Zuerst werden der Kandidat und Frau Anne zur Eröffnung der Olympischen Sommerspiele in London erwartet. Dort steht eine Grundsatzrede auf dem Programm. Nächste Station ist Israel, wo Begegnungen mit Ministerpräsident Benjamin Netanjahu sowie Führern der Opposition geplant sind. Von dort aus geht es weiter nach Polen, ein Land mit dem Romney die Vorbehalte gegen die russische Führung unter Präsident Wladimir Putin teilt.

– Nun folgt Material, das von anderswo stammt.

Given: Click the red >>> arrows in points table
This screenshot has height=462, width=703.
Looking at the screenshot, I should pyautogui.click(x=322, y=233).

Nach Berlin käme er am Ende seiner Reise.

Die Europa-Tour, mit der Romney außenpolitische Kompetenz demonstrieren will, ist wohlkalkuliert und hochpolitisch: In Israel will der Mormone die Nähe zu dem Likud-Führer Netanjahu hervorheben, der mit einer militärischen Intervention im Iran droht. Ein unmissverständliches Signal, dass unter Romneys Führung ein robusterer Kurs im Nahen Osten zu erwarten wäre. Romneys Wahlkampfstrategen streiten nicht ab, dass es bei dem Besuch auch darum geht, jüdische Wähler daheim zu umwerben. Etwa in Florida, wo die Wahlen im Herbst auf Messers Schneide stehen. Polen galt als enger Verbündeter George W. Bushs und fühlt sich von Obama vernachlässigt.

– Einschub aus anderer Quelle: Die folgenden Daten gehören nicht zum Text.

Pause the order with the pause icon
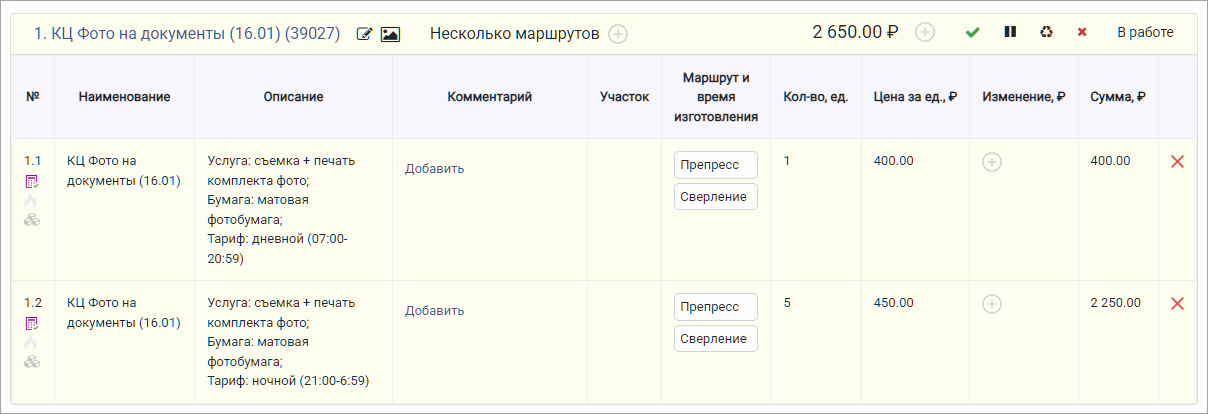Viewport: 1208px width, 414px height. 1010,32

Und in Deutschland? Dort geht es Romney darum, die Nähe zur Sparpolitik der Kanzlerin hervorzuheben. Man darf gespannt sein, ob Merkel konsequent bleibt und das nicht immer einfache Verhältnis ihrer Regierung zu Obama aufs Spiel setzt. Ein Empfang müsste in Washington ohne Frage als Affront verstanden werden. Merkel ließ Obama im Sommer 2008 abblitzen, als er in vergleichbarer Situation anklopfte. Mit der Begründung, sie wolle sich aus dem amerikanischen Wahlkampf heraushalten. Anders als für Obama wäre ein Deutschland-Besuch Romneys ohne einen Termin bei Merkel ziemlich einsam. Für Romney würden die Massen gewiss nicht zur Berliner Siegessäule strömen, so wie damals für Obama.

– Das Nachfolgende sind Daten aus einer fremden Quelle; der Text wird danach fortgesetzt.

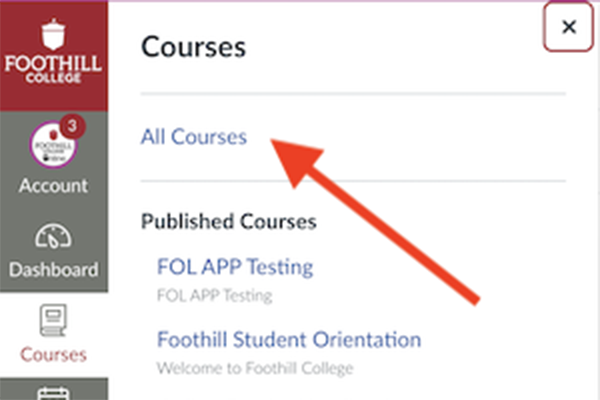
Task: Select the Dashboard label in sidebar
Action: click(52, 269)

Experten wie Bill Kristol vermissen auf der Reise einen Abstecher nach Afghanistan. "Es wäre gut, wenn er bei den Truppen vorbeischaute", meint der Konservative, der mit vielen außenpolitischen Beratern Romneys befreundet ist. Afghanistan stand offenbar auf dem Programm, bevor es aus ungeklärten Gründen wieder gestrichen wurde.

Die Tour Ende des Monats bleibt auch sonst nicht ohne Risiko. Lenkt sie doch von der bisher konsequenten Konzentration auf Wirtschaft und Arbeitsplätze ab - den Themen, die die Präsidentschaftswahlen im Herbst entscheiden dürften.